Post-pandemic, remote work is at an all-time high, and the trend is here to stay. While some companies have opted to work remotely full-time, others are testing hybrid work models where employees are required to come into the office twice or thrice a week and have the flexibility to work from home the remaining days.
Though remote work has many benefits, it’s not without a few drawbacks. Some employees struggle with isolation, feeling detached from the rest of the team and finding it hard to maintain a work-life balance. As such, the need for managers to possess exemplary virtual leadership skills is vital. Similar to in-person managers, virtual leaders need to ensure that employees are motivated and inspired to accomplish their goals while working remotely.

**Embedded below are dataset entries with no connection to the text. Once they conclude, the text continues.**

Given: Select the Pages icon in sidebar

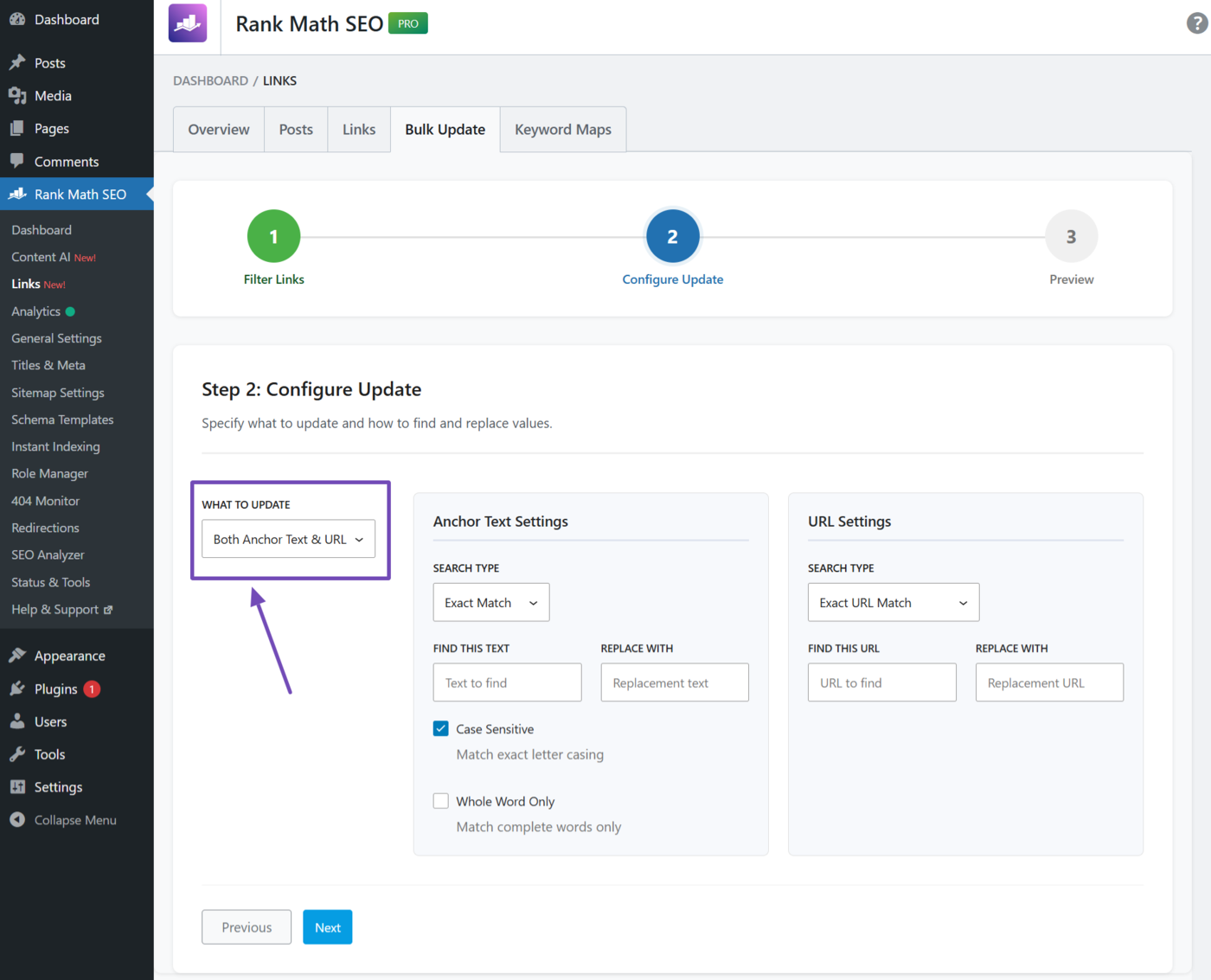Looking at the screenshot, I should (17, 128).
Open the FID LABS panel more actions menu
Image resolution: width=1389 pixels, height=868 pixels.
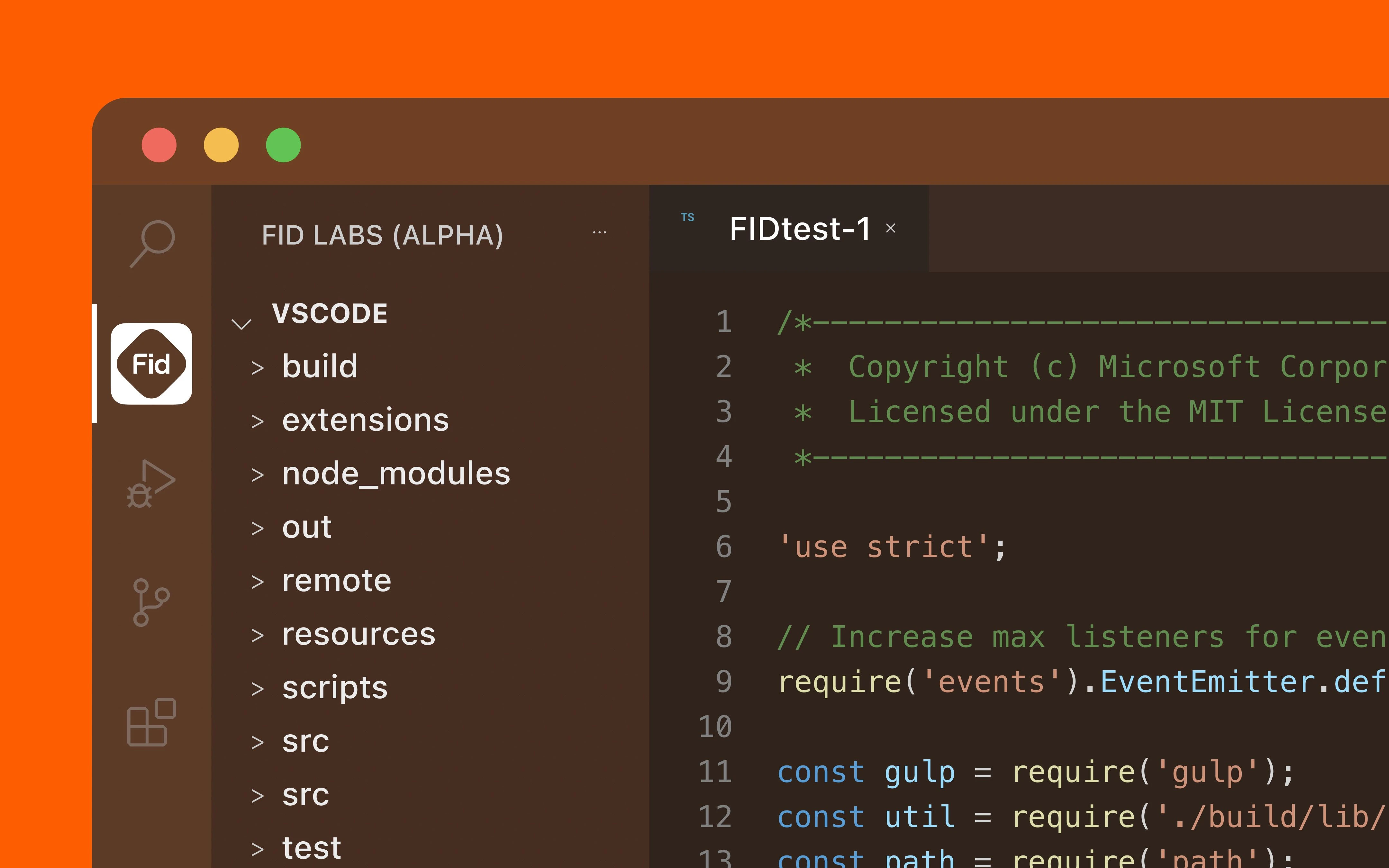[599, 232]
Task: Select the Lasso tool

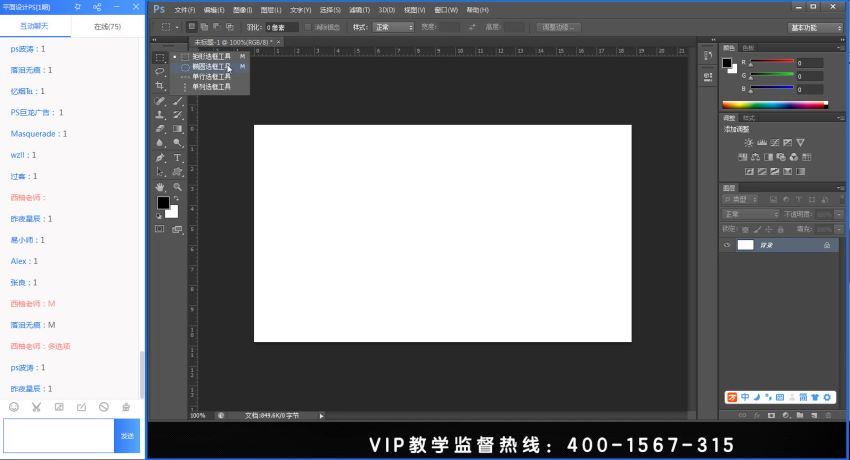Action: click(159, 71)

Following are some of the top leadership qualities managers should possess for a remote work culture:
For employees working from home, it is easy to feel left out and disconnected from the company due to the lack of face-to-face interactions and having no one to physically check on them. This is where effective communication comes into play; managers need to proactively maintain contact with their employees by asking questions regarding work, such as task progress and obstacles they’re facing in achieving their targets. It is also important to remind your employees that they can come to you for help with any issues despite you not being in the same vicinity as them physically. Further, it is preferable to conduct video meetings rather than just voice calls as this will enhance communication through facial expressions and body language while leaving less room for misunderstandings.
As a virtual leader, you must be digitally fluent and able to provide basic technical support to your employees to ensure the team as a whole can function efficiently online. The more technologically proficient you are, the easier it will be for you to help your team communicate and collaborate virtually. It will be beneficial for you to have a sound grasp of concepts such as video conferencing, file sharing, online presentations and utilising project management tools taught in PRINCE2 Foundation and Practitioner training in the UK.

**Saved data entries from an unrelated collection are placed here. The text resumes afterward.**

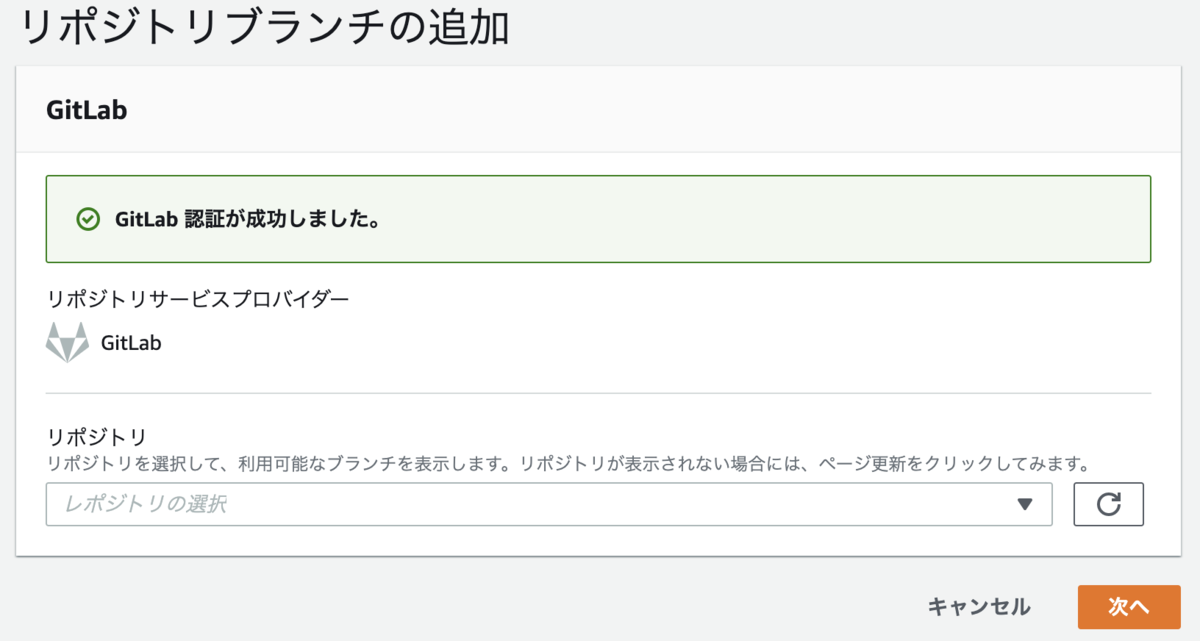The height and width of the screenshot is (641, 1200).
Task: Click inside the repository selection input field
Action: click(400, 504)
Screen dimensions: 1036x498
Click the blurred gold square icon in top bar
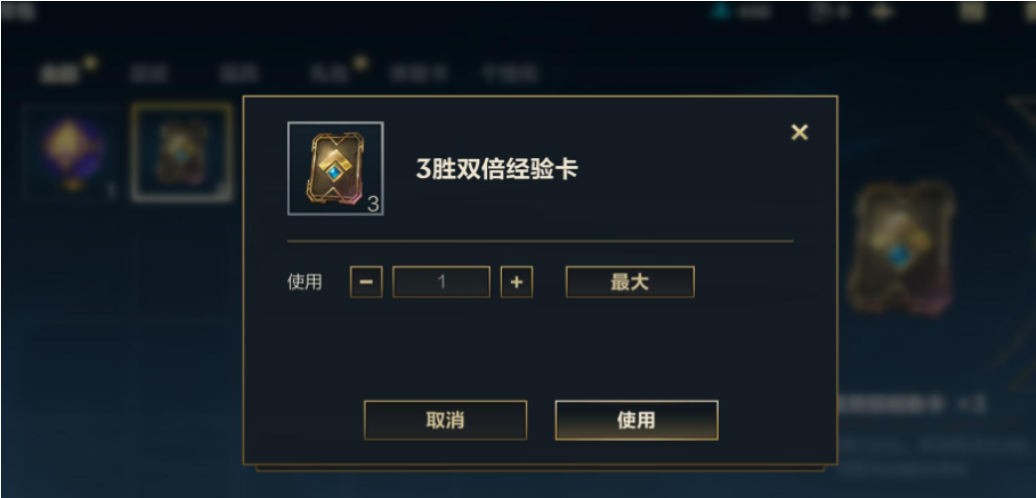973,11
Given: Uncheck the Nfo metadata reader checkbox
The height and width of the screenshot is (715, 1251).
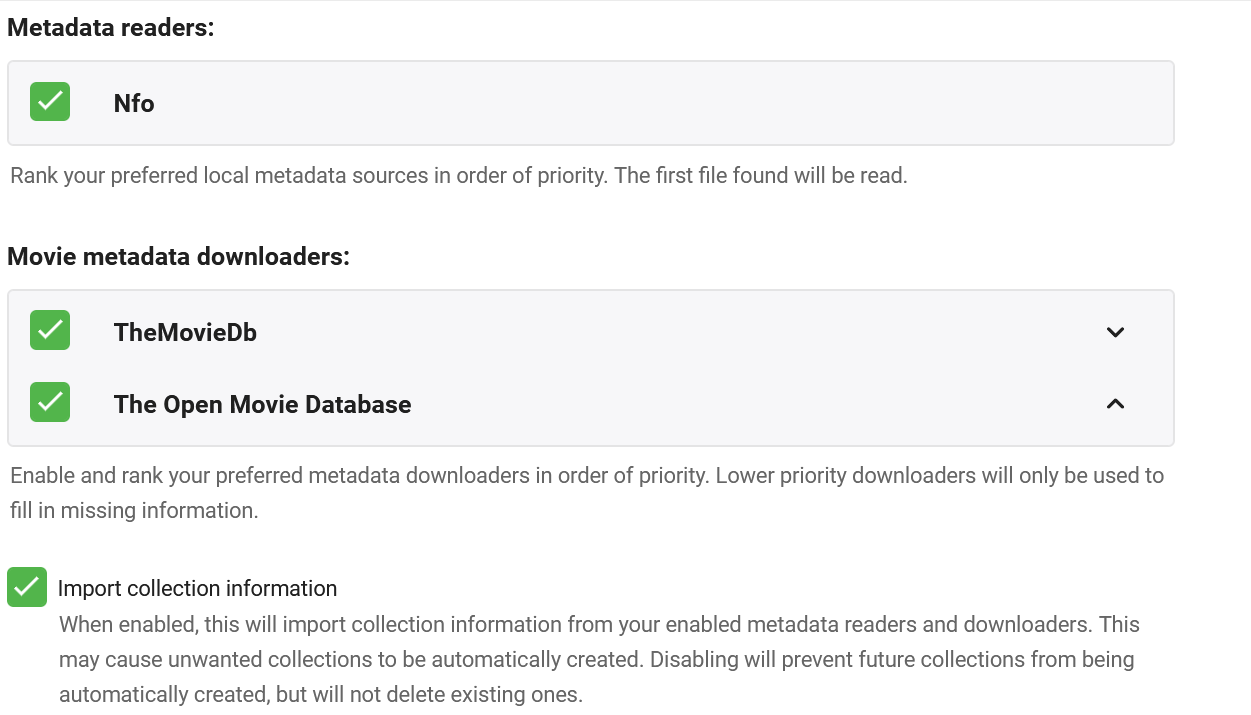Looking at the screenshot, I should click(50, 102).
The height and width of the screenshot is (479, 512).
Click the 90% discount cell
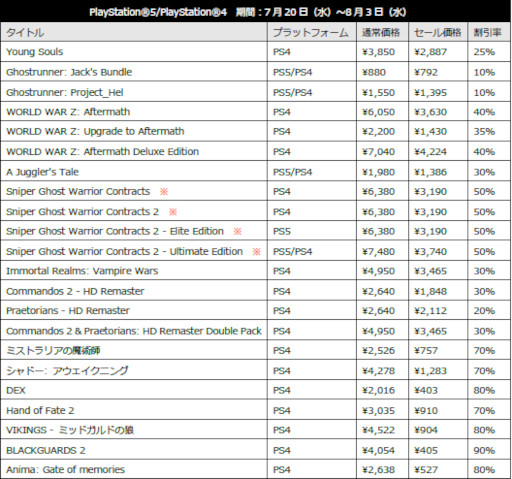click(484, 451)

A major advantage for remote workers is the ability to work non-traditional hours. Some may have parenting roles at home, some could be based in different parts of the world, and others may simply prefer working evenings or nights. As a virtual leader, you will sometimes have to adapt to your team members’ schedules even if they’re outside your preferred working window. It is important to understand that different people have different working styles, and as long as they are helping the company produce the desired output, they can work at their flexibility.
Delegating work is an effective way to save time and assign responsibility to others. Not only does it reduce the load off your shoulders, but also helps your team members improve their skills and take accountability. You can sign up for a project management programme such as PRINCE2 Foundation and Practitioner official exams package that uses a process-based methodology which can assist you in breaking down projects into small easy-to-handle tasks. While delegating work, it is important to ensure you don’t end up micromanaging your team members, as this can make them feel untrusted and demotivated, especially if you’re calling or checking on them constantly at home. Instead, show that you trust them to accomplish the tasks assigned to them by holding catchup calls weekly or even bi-weekly and letting them know that you’re always available to help.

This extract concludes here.